Consider the preamble to the Constitution itself:


We the People of the United States, in Order to form a more perfect Union, establish Justice, insure domestic Tranquility, provide for the common defence, promote the general Welfare, and secure the Blessings of Liberty to ourselves and our Posterity, do ordain and establish this Constitution for the United States of America.



"This may be considered as the true palladium of liberty....The right of self-defense is the first law of nature..." - St. George Tucker, Blackstone's Commentaries



As well as the First Draft(s) to the Declaration:


"We hold these truths to be sacred &undeniable self-evident; that all men are created equal,&independent; that from that equal creation they derive in they are endowed by their creator with equal rights some of which are certain [inherent &] inalienable rights; that among which these are the preservation of life,&liberty, &the pursuit of happiness; that to secure these ends rights, governments are instituted among men, deriving their just powers from the consent of the governed; that whenever any form of government shall becomes destructive of these ends, it is the right of the people to alter or to abolish it, &to institute new government, laying it's foundation on such principles &organising it's powers in such form, as to them shall seem most likely to effect their safety &happiness...." - Thomas Jefferson, John &Samuel Adams and Benjamin Franklin, Declaration of Independence, First Draft &Reported Draft, June 28, 1776.


And, speaking of the Civil War period:


"The Constitution and laws of the United States "are the supreme law of the land," anything in the Constitution or laws of any State to the contrary, notwithstanding." Their supremacy is thus declared in express terms: "Whatever conflicts therewith has no operative or obligatory force. Allegiance to the United States, and loyalty to the United States Constitution and laws, are the paramount duty of every citizen. Within their legitimate sphere, they command the obedience of all, and no State Coustitution or statute can absolve any one therefrom...."


As it is both the right and duty of every citizen to become fully informed upon all governmental affairs, so as to discharge his many political obligations intelligently at the ballot-box, and in other legitimate ways; and the freedom of the press and of speech are guaranteed to him for that as well as other essential purposes; and as the right of the people peaceably to assemble and petition for the redress of grievances, and to keep and bear arms, cannot be lawfully abridged or infringed..." - U.S. Circuit Court, DISTRICT OF MISSOURI, SPECIAL TERM, July 10, 1861


And;


"Most, if not all, of this information, except what I derived from the Attorney General, came to me orally, and was to the effect that said counties were under the sway of powerful combination, properly known as "Ku-Klux Klan," the objects of which were, by force and terror, to prevent all political action not in accord with the views of the members, to deprive colored citizens of the right to bear arms, and of the right to a free ballot; to suppress schools in which colored children were taught, and to reduce the colored people to a condition closely akin to that of slavery; that these combinations were organized and armed and had rendered the local laws ineffectual to protect the classes whom they desired to oppress; that they had perpetrated many murder, and hundreds of crimes of minor degree, all of which were unpunished; and that witnesses could not safely testify against them unless the more active members were placed under restraint." - President U.S. GRANT, Executive Mansion, April 19, 1872.

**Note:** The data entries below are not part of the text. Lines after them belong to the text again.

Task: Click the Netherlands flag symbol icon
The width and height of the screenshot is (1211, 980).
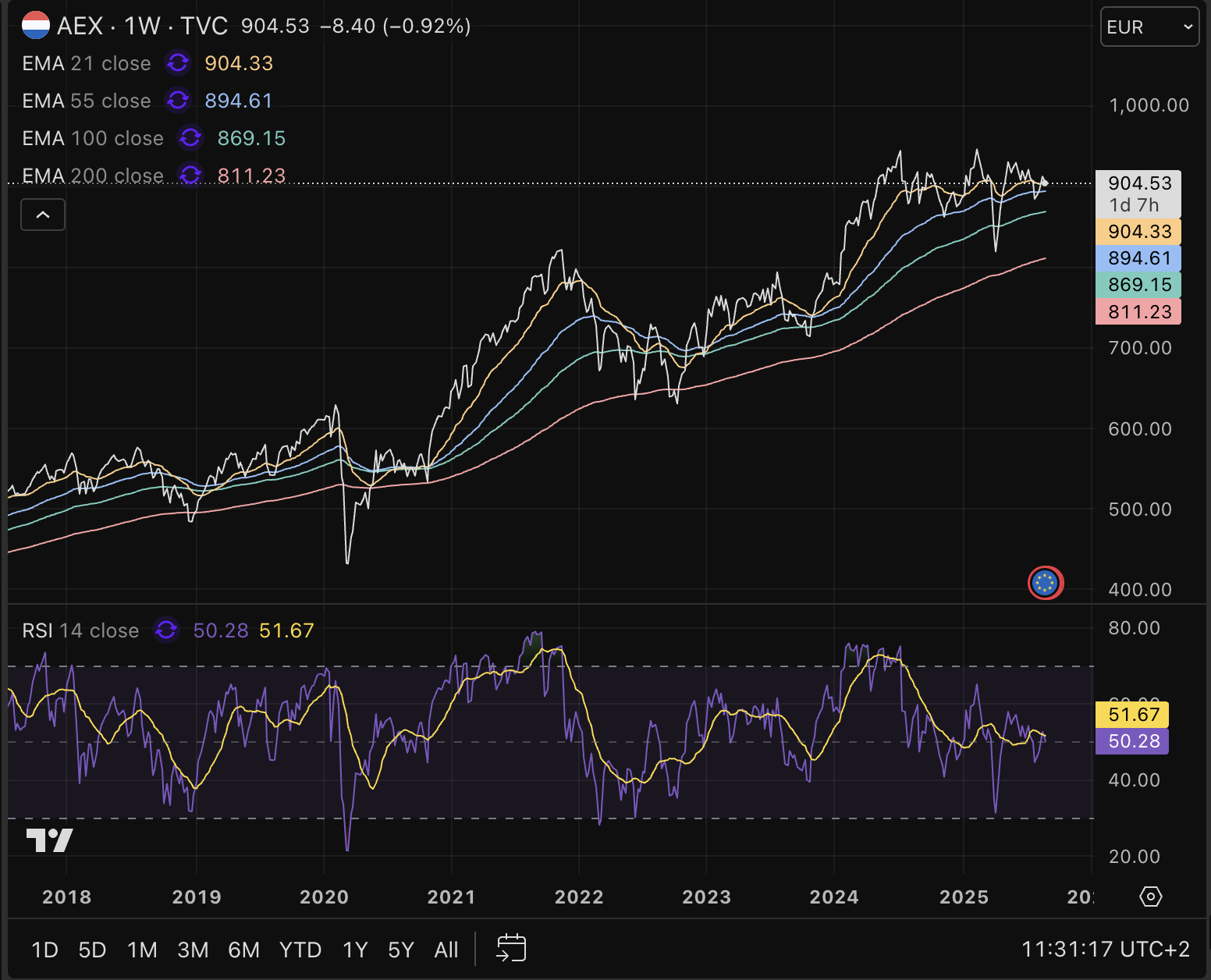Action: [x=36, y=26]
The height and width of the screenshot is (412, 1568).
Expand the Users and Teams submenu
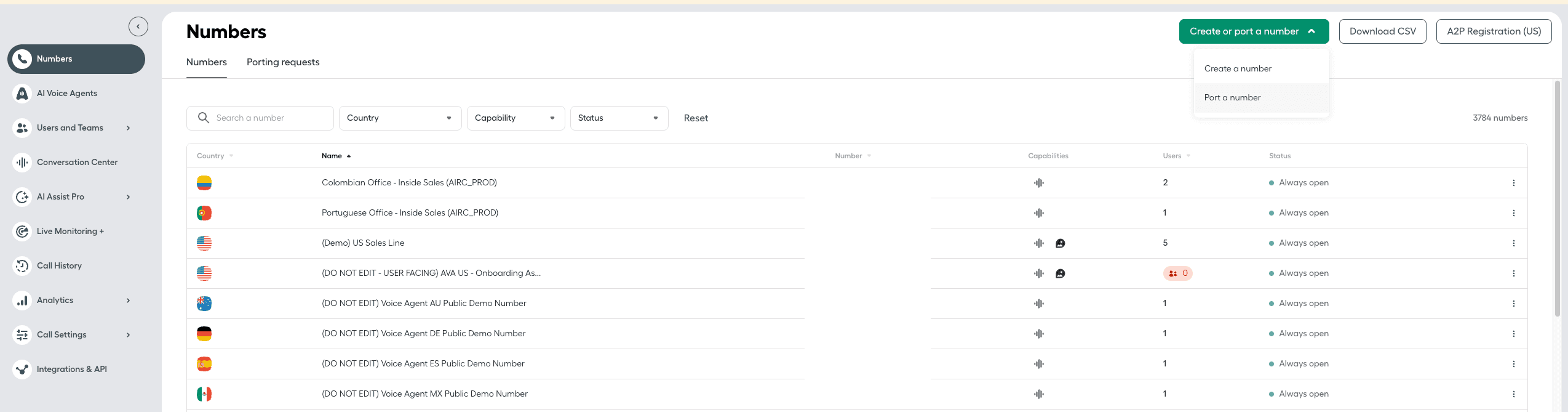click(128, 128)
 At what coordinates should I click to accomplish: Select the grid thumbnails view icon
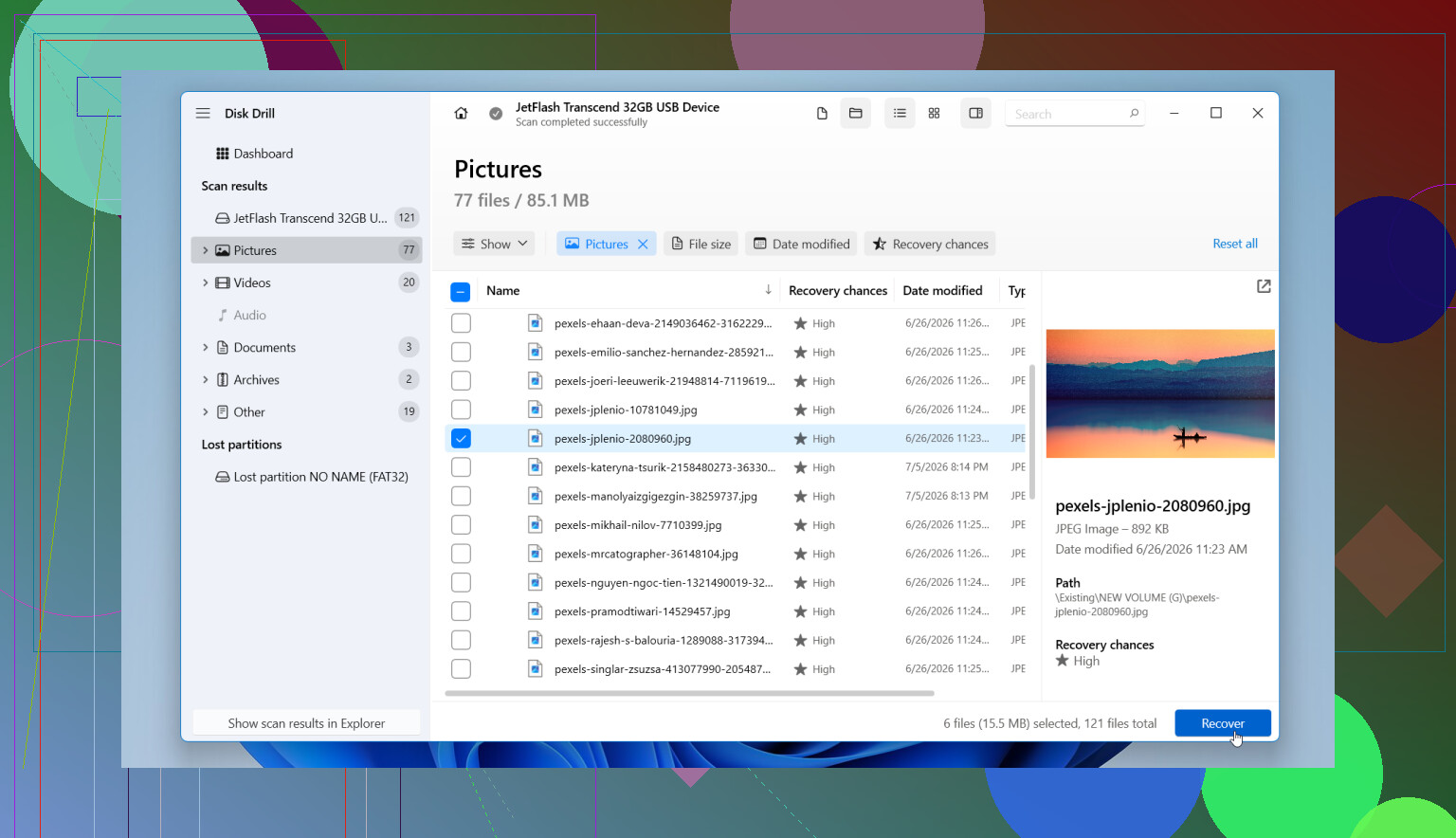click(934, 114)
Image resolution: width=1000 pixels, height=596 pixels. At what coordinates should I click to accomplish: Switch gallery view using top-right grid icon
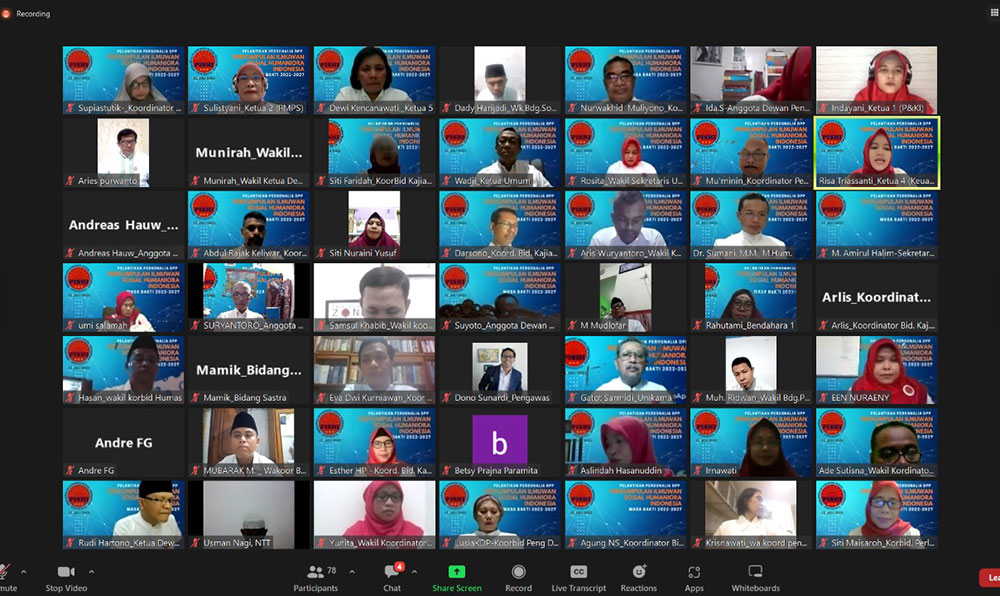point(994,13)
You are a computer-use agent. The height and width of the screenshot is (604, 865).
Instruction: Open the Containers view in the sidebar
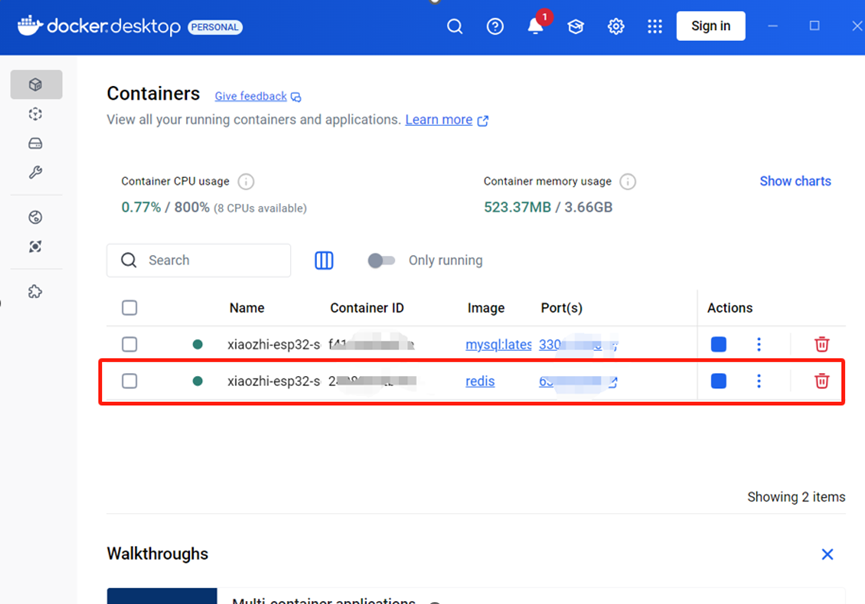36,85
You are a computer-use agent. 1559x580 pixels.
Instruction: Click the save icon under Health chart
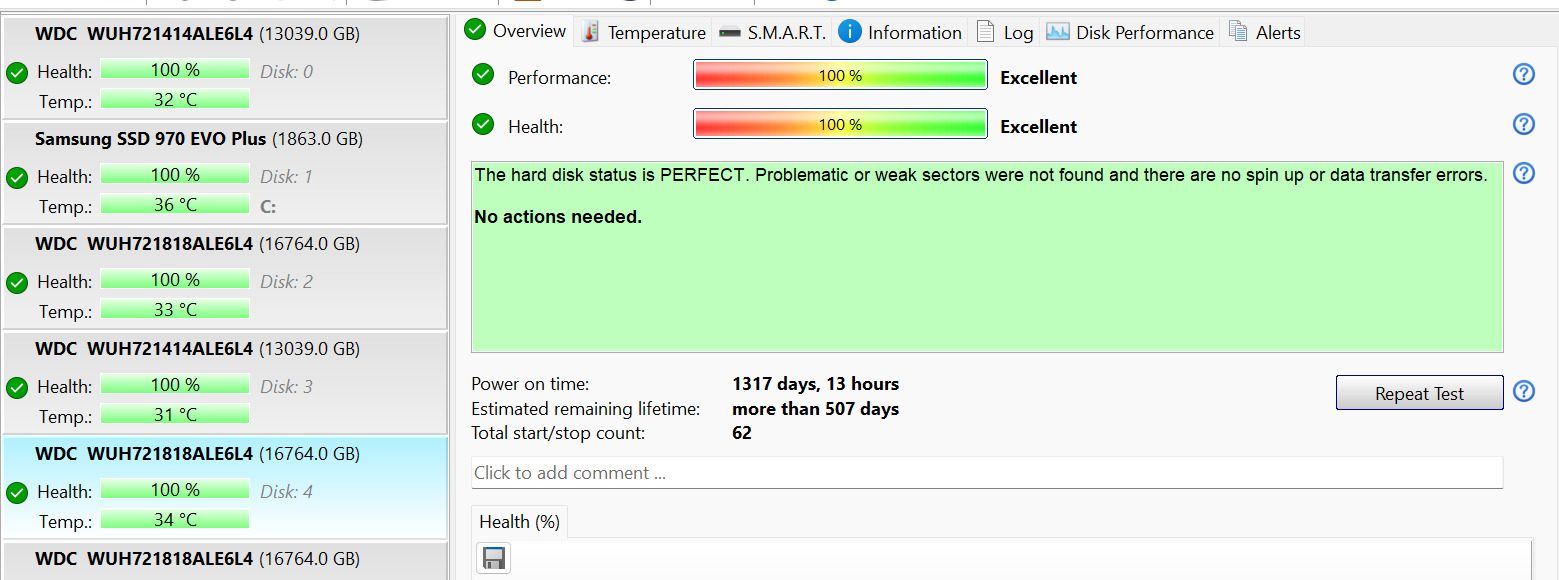click(494, 558)
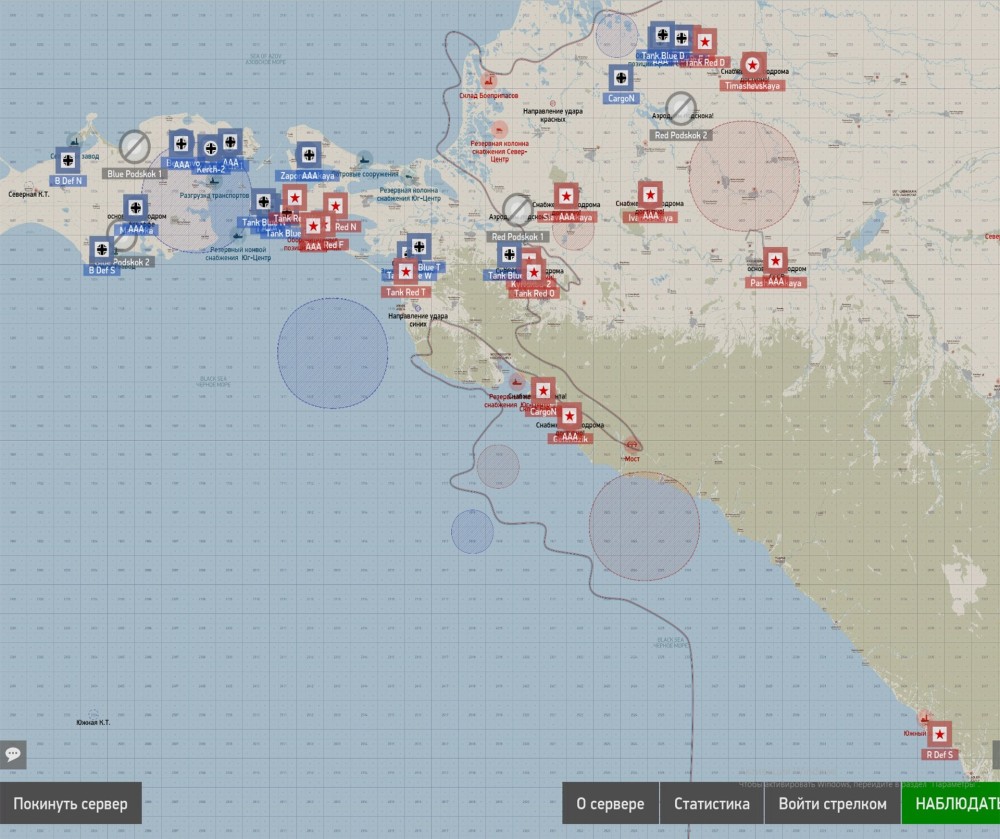Screen dimensions: 1000x839
Task: Join as gunner with Войти стрелком
Action: (x=832, y=803)
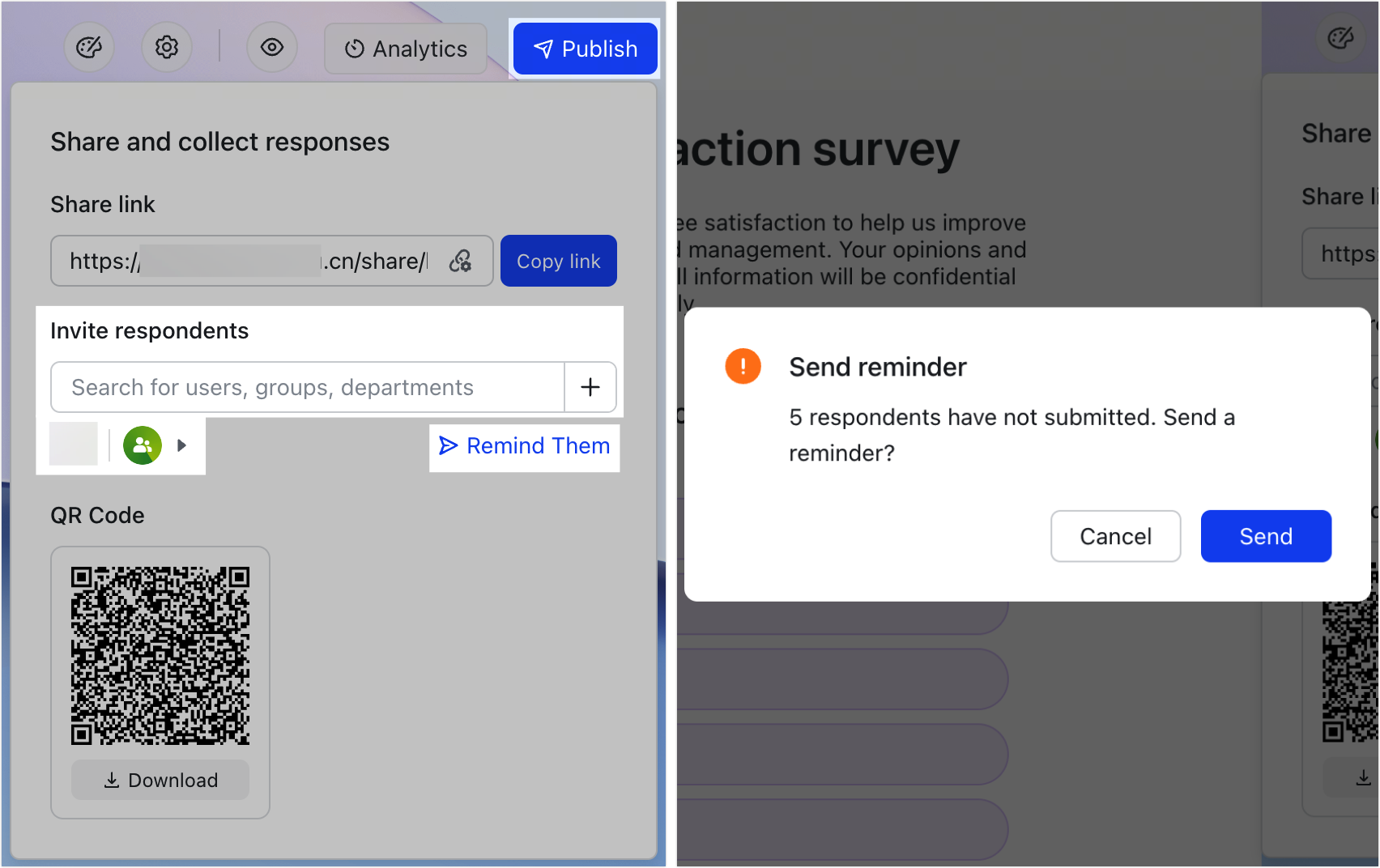Open the Analytics panel
This screenshot has width=1380, height=868.
(x=405, y=49)
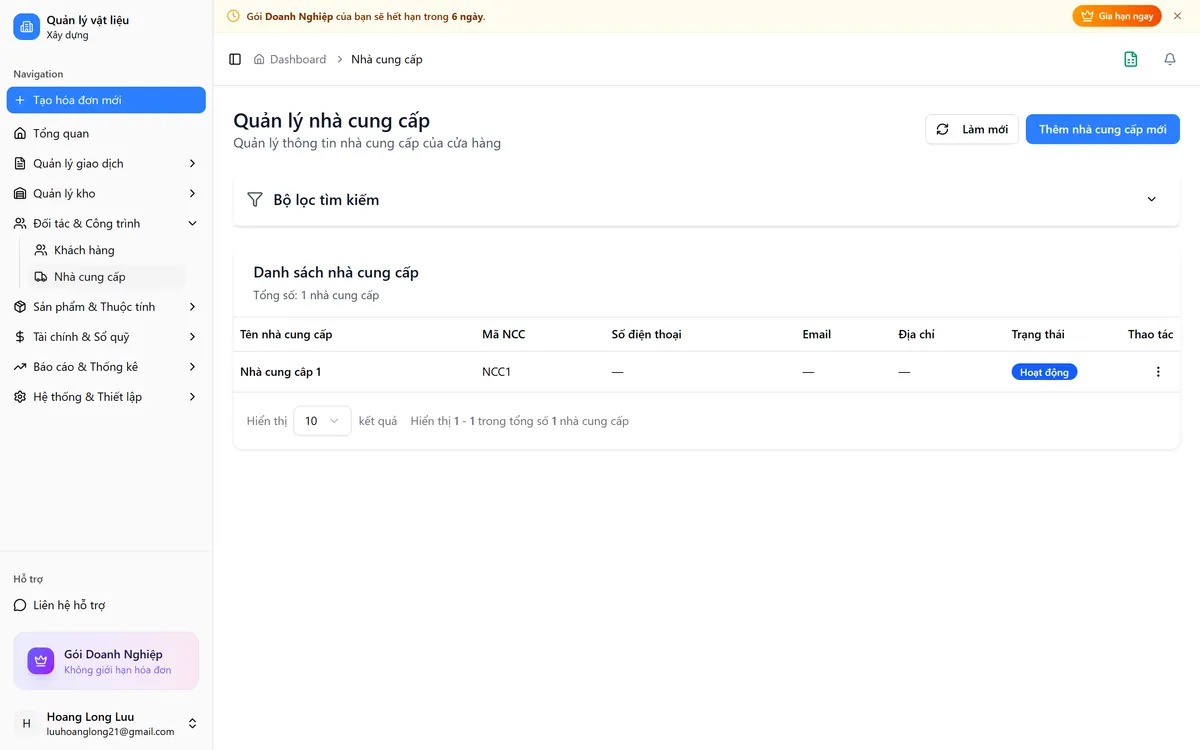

And quite a bit more proof(s) can be found here:

After The Fact

In addition to all of this, the governmen was never delegated ANY authority over the right to begin with. As shown here:


"Here, in strictness, the people surrender nothing; and as they retain every thing they have no need of particular reservations. "WE, THE PEOPLE of the United States, to secure the blessings of liberty to ourselves and our posterity, do ordain and establish this Constitution for the United States of America." Here is a better recognition of popular rights, than volumes of those aphorisms which make the principal figure in several of our State bills of rights, and which would sound much better in a treatise of ethics than in a constitution of government.



"But a minute detail of particular rights is certainly far less applicable to a Constitution like that under consideration, which is merely intended to regulate the general political interests of the nation, than to a constitution which has the regulation of every species of personal and private concerns. If, therefore, the loud clamors against the plan of the convention, on this score, are well founded, no epithets of reprobation will be too strong for the constitution of this State. But the truth is, that both of them contain all which, in relation to their objects, is reasonably to be desired.


"I go further, and affirm that bills of rights, in the sense and to the extent in which they are contended for, are not only unnecessary in the proposed Constitution, but would even be dangerous. They would contain various exceptions to powers not granted; and, on this very account, would afford a colorable pretext to claim more than were granted. For why declare that things shall not be done which there is no power to do? Why, for instance, should it be said that the liberty of the press shall not be restrained, when no power is given by which restrictions may be imposed? I will not contend that such a provision would confer a regulating power; but it is evident that it would furnish, to men disposed to usurp, a plausible pretense for claiming that power. They might urge with a semblance of reason, that the Constitution ought not to be charged with the absurdity of providing against the abuse of an authority which was not given, and that the provision against restraining the liberty of the press afforded a clear implication, that a power to prescribe proper regulations concerning it was intended to be vested in the national government. This may serve as a specimen of the numerous handles which would be given to the doctrine of constructive powers, by the indulgence of an injudicious zeal for bills of rights." - Alexander Hamilton, Federalist #84



It appears that Mr. Hamilton was indeed correct in his assessment, yes?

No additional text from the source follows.